- **WHAT THIS TASK INVOLVES**
Look through the records that follow. Copy every line containing the word "agent".

- **SOURCE DATA**
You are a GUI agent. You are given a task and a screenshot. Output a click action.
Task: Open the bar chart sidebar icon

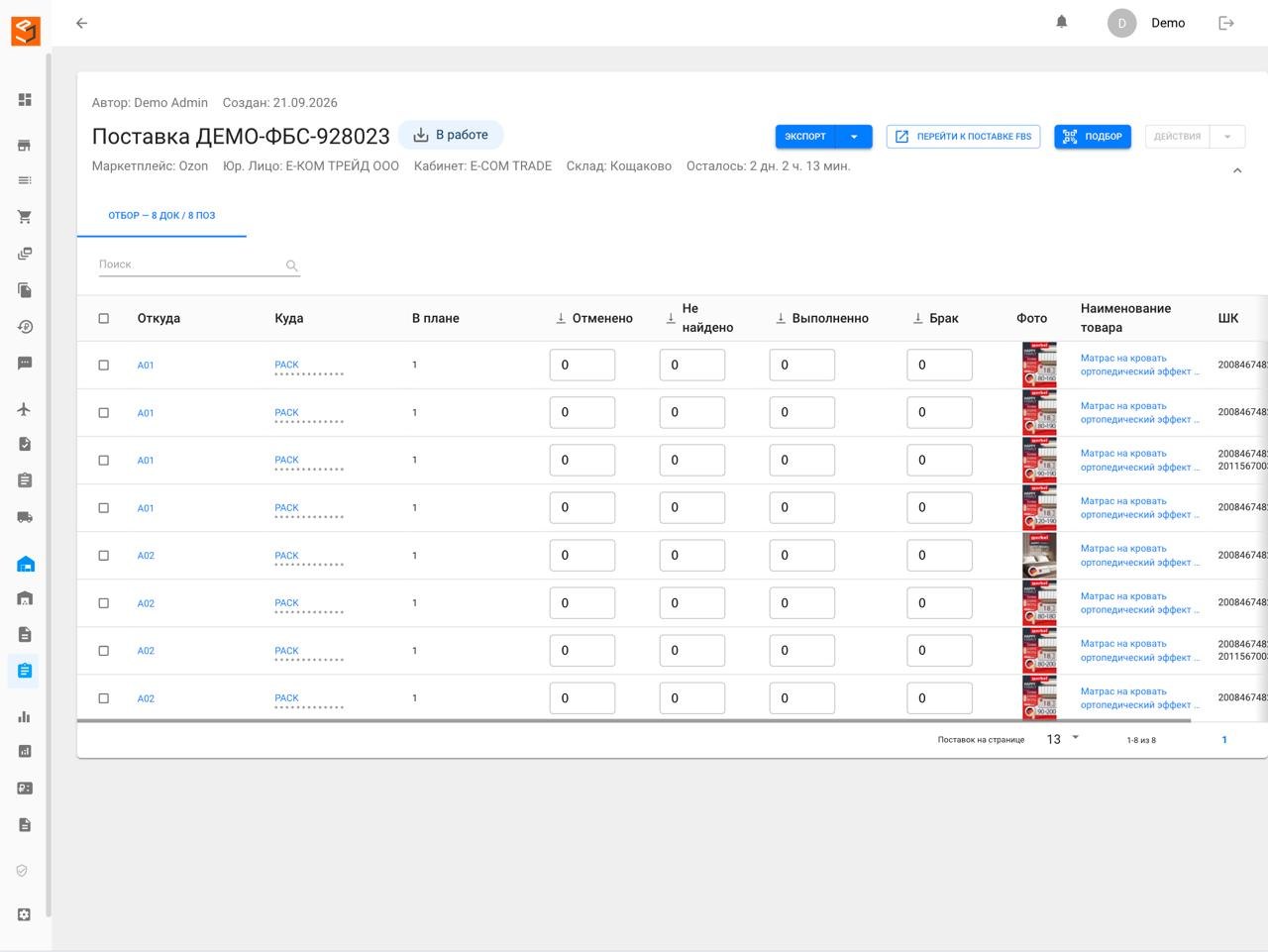25,716
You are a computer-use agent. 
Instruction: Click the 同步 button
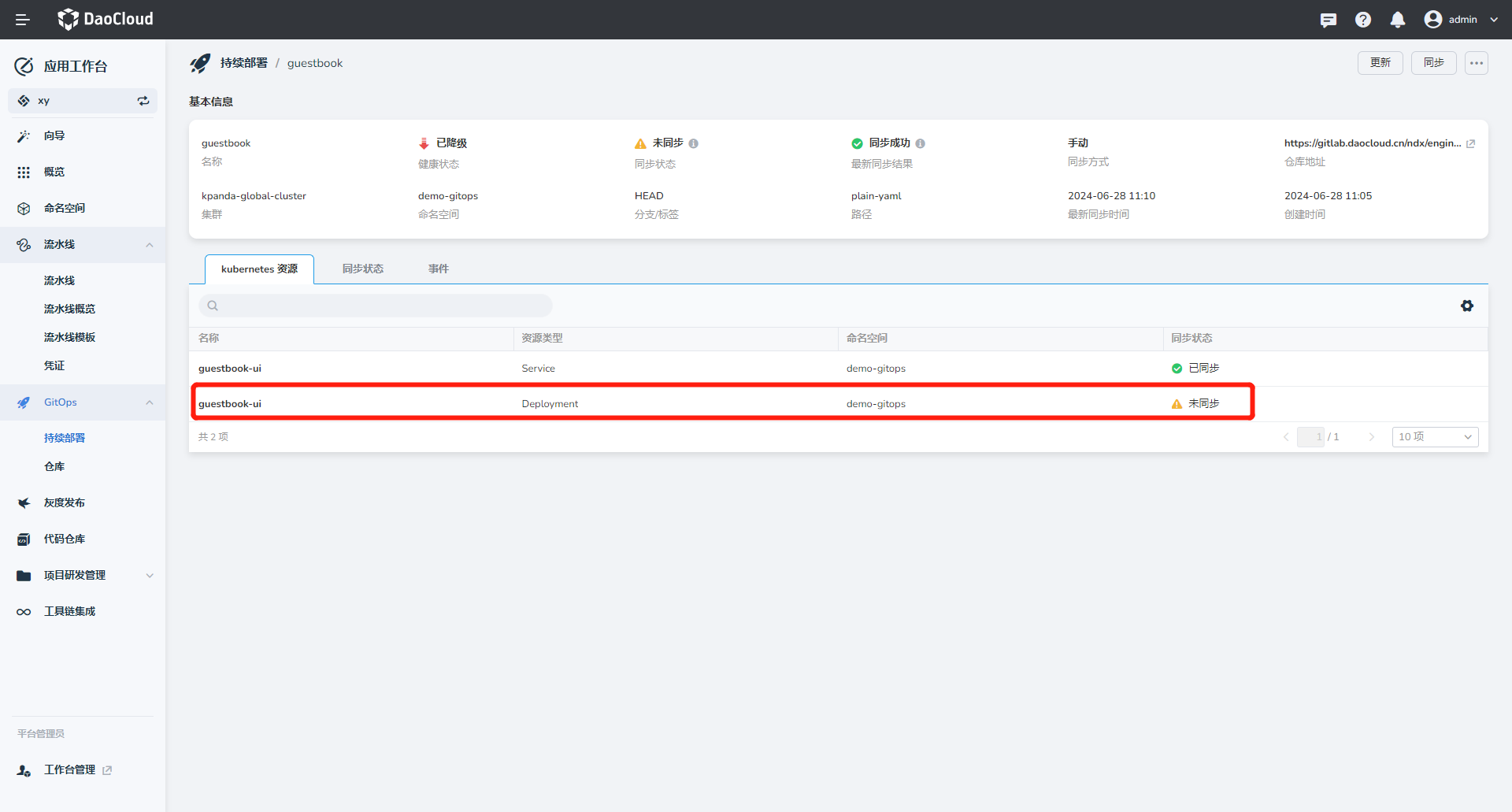click(x=1433, y=63)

- **TASK SOLUTION**
You are a GUI agent. You are given a task and a screenshot. Output a click action.
You are a computer-use agent. 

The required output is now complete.